Final answer:
An object at rest on the ground that experiences an upward force will accelerate upward. The magnitude and direction of the normal force on a resting object is equal to mg in the upward direction, opposing the force of gravity.
Step-by-step explanation:
When an object at rest on the ground experiences a force directed upward, the likely effect on the object is that it accelerates upward. This is because, according to Newton's second law of motion, a force applied to an object will cause it to accelerate in the direction of the force. Assuming there is no other force opposing this upward force (such as the force of gravity, if the net force were to be considered), the object would start moving in the upward direction. This can be further understood by considering a one-dimensional motion scenario where only vertical forces and displacement are involved, and using the concept of free-fall and the acceleration due to gravity, commonly denoted as g (9.80 m/s² towards the center of Earth).

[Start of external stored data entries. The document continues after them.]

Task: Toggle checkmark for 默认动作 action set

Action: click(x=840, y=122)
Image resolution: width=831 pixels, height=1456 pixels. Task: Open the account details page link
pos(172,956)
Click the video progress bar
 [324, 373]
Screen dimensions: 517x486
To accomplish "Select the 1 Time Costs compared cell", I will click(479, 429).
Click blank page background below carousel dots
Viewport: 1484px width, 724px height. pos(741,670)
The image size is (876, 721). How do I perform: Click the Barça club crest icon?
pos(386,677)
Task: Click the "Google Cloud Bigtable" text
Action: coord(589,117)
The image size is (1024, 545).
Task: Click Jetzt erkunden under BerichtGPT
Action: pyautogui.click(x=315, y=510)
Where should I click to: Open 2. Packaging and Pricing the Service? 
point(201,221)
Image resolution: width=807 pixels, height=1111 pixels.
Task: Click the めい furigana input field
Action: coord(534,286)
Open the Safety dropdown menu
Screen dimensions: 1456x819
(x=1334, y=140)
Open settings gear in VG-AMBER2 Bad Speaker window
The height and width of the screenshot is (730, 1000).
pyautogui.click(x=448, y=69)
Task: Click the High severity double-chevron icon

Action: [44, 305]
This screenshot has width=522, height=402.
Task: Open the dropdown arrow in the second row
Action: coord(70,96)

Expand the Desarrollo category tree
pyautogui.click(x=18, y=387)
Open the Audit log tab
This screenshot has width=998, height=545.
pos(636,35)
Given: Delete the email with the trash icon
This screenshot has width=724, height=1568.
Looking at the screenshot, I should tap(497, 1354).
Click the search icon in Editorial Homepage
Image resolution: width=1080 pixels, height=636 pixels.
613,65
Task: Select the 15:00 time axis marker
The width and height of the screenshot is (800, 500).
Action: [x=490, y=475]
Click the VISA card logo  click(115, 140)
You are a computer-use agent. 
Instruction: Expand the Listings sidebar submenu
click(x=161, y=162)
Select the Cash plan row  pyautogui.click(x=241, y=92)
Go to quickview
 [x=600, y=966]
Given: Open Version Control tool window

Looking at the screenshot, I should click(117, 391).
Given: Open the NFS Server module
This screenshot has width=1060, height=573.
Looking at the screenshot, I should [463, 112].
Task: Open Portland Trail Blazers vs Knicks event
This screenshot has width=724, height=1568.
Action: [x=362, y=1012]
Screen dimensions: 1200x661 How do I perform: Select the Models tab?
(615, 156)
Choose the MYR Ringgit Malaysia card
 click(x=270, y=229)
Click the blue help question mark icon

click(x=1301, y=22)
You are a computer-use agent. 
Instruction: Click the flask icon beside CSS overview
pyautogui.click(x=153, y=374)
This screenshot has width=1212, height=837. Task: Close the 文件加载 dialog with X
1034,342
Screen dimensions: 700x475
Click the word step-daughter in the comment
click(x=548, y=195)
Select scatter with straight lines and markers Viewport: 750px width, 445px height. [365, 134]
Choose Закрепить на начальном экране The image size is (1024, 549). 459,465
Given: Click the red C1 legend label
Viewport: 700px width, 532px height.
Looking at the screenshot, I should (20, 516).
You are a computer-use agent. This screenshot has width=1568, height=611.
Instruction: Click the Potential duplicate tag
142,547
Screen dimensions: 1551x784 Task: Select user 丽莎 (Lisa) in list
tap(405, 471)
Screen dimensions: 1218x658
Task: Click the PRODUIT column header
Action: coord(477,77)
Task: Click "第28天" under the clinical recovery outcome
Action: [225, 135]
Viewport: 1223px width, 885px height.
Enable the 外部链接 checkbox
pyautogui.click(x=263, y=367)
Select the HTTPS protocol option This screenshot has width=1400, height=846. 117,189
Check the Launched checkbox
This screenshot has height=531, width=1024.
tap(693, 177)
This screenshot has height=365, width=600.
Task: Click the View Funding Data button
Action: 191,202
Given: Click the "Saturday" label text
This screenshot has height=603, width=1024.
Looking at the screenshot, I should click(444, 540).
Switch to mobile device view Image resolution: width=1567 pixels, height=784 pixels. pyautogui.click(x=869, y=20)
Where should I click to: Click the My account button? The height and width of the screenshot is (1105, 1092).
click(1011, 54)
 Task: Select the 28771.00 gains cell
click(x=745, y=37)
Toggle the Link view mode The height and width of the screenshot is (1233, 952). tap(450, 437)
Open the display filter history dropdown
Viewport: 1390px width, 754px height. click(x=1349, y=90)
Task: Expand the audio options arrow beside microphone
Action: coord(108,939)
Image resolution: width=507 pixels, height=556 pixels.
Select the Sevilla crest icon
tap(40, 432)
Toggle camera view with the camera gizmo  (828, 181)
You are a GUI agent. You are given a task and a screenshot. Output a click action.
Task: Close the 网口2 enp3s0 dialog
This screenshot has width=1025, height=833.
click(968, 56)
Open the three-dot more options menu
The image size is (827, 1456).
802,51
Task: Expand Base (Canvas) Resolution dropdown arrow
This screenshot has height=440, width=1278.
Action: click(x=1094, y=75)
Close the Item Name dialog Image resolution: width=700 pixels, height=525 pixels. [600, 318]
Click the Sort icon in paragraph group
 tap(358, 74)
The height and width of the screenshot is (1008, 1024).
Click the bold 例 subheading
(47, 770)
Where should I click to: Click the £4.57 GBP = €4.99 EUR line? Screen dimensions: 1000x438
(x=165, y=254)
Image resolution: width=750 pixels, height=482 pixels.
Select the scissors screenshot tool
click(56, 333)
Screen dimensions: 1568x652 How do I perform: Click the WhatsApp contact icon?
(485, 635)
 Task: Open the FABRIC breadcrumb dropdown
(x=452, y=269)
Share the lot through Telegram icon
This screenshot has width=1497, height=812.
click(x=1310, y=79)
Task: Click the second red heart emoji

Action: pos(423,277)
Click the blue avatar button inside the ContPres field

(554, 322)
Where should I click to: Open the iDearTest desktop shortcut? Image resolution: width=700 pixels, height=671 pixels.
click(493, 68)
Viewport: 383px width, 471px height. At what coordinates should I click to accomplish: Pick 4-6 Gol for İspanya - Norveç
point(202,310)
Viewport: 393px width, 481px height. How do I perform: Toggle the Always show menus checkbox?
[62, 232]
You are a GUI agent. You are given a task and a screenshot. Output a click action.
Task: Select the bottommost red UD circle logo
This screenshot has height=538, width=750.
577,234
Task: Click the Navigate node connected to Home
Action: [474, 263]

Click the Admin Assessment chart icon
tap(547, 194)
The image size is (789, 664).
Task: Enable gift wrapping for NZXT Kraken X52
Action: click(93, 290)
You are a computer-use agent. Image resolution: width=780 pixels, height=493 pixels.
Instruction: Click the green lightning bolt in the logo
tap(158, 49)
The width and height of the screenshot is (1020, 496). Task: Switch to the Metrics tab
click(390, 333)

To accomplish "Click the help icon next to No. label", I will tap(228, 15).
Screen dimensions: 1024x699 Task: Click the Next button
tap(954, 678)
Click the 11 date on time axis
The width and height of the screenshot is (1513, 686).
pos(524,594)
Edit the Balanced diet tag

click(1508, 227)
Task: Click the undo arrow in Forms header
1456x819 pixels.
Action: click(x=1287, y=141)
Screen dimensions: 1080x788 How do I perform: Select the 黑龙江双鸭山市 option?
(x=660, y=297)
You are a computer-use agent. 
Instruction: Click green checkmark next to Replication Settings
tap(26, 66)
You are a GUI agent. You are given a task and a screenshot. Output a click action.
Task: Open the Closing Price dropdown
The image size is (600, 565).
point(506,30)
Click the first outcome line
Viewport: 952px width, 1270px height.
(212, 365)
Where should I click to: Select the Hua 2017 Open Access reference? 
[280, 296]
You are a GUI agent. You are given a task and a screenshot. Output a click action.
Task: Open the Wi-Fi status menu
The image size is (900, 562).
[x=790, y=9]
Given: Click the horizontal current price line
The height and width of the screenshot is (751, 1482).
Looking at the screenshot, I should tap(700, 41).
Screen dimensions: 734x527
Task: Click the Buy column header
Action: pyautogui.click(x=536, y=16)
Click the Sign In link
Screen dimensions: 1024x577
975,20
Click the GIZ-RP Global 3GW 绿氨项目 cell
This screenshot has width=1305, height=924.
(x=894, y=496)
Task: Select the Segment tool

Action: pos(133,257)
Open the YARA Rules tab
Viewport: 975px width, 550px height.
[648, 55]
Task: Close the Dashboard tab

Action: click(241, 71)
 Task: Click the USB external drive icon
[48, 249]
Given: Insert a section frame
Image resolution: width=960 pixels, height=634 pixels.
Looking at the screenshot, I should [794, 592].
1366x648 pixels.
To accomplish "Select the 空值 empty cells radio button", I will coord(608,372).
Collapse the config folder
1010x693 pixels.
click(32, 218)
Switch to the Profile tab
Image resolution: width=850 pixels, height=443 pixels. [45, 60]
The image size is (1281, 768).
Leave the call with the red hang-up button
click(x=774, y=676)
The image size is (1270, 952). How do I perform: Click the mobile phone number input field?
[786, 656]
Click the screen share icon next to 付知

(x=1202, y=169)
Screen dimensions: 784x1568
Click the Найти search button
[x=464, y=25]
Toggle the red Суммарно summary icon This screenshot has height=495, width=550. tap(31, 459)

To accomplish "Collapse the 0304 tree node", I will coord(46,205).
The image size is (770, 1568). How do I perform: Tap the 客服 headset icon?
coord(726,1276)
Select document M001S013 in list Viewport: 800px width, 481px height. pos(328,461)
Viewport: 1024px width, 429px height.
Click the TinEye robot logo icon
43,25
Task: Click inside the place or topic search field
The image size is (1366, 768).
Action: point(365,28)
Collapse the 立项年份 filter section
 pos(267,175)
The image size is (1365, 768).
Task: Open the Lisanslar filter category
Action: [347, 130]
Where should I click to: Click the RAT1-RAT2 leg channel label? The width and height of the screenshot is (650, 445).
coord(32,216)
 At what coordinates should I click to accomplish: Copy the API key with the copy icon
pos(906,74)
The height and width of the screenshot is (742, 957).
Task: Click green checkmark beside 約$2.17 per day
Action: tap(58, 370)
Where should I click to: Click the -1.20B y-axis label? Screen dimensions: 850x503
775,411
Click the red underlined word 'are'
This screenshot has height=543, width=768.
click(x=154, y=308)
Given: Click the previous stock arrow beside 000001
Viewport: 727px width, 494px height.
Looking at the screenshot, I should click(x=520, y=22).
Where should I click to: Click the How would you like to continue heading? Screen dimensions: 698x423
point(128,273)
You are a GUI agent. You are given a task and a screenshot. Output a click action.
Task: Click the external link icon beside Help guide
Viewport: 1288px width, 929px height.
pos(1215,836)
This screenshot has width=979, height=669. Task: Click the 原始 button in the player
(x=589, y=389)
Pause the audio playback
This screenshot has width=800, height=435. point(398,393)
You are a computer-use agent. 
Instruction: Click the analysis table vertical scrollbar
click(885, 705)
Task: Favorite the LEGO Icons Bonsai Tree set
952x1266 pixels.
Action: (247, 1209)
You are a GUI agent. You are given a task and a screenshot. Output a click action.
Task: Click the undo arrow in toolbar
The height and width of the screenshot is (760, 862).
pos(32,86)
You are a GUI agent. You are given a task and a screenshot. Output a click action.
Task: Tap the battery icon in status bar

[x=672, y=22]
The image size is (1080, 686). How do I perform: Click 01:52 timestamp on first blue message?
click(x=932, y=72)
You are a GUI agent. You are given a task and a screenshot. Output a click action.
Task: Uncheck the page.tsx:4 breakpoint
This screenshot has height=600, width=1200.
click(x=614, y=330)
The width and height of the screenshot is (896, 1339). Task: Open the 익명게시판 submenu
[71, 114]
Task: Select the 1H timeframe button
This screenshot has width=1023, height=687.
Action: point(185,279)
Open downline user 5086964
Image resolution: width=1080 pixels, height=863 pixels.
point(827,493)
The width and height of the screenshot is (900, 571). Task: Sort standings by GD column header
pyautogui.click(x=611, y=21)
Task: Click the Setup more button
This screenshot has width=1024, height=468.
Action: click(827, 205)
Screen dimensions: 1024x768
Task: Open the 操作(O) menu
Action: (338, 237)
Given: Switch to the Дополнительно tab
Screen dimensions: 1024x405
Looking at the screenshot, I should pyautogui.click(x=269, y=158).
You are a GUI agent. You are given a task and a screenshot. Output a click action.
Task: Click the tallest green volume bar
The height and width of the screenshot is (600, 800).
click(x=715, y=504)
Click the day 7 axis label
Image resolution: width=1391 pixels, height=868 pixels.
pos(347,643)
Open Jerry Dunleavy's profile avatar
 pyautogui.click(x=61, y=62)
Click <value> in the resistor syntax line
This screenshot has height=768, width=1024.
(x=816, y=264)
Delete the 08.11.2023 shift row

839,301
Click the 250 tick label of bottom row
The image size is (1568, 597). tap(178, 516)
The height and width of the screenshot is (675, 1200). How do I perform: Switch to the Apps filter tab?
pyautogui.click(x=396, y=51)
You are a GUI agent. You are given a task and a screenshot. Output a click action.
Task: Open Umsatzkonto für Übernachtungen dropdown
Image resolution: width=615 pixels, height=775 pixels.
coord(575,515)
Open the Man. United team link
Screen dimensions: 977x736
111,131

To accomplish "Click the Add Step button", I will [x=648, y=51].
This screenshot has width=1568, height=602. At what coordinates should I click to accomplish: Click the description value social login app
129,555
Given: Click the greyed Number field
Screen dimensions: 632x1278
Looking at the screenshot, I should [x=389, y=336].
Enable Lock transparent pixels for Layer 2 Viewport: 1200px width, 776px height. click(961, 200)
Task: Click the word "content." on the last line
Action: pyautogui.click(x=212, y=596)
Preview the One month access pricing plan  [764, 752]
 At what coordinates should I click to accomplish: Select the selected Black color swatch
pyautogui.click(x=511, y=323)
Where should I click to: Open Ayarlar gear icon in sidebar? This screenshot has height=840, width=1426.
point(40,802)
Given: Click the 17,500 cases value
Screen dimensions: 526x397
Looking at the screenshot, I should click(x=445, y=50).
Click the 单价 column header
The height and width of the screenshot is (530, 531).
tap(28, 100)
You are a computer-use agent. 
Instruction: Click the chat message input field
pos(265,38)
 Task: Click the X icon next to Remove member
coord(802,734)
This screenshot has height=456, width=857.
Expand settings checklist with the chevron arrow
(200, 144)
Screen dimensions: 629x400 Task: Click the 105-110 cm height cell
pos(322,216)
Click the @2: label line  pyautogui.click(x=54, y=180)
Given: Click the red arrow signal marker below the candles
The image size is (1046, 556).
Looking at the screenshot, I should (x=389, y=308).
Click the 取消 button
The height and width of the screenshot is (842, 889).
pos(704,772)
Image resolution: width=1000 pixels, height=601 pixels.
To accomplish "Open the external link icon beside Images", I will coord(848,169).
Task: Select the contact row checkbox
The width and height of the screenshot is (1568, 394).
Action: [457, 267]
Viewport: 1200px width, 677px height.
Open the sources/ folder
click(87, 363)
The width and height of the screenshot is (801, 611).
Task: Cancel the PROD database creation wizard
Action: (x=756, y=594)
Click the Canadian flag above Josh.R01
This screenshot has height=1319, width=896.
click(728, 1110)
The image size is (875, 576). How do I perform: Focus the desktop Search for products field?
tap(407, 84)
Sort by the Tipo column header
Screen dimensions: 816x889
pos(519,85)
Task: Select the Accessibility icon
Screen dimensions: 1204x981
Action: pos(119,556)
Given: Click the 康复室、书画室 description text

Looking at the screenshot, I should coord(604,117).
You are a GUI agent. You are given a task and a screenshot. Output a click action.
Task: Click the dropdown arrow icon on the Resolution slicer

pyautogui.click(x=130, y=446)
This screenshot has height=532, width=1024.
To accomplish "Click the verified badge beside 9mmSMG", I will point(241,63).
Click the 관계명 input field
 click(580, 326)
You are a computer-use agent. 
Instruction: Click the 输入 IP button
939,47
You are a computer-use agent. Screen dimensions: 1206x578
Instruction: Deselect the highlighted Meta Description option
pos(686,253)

Regarding the magnitude and direction of the normal force acting on an object at rest, the correct answer would be N=mg in the upward direction. The normal force is a contact force exerted by a surface to support the weight of the object resting on it, and it's always perpendicular to the contact surface. Therefore, on an object at rest with mass m, the normal force (N) is equal to the object's weight, which is the product of mass (m) and acceleration due to gravity (g), and it points upward, opposite to the direction of gravity.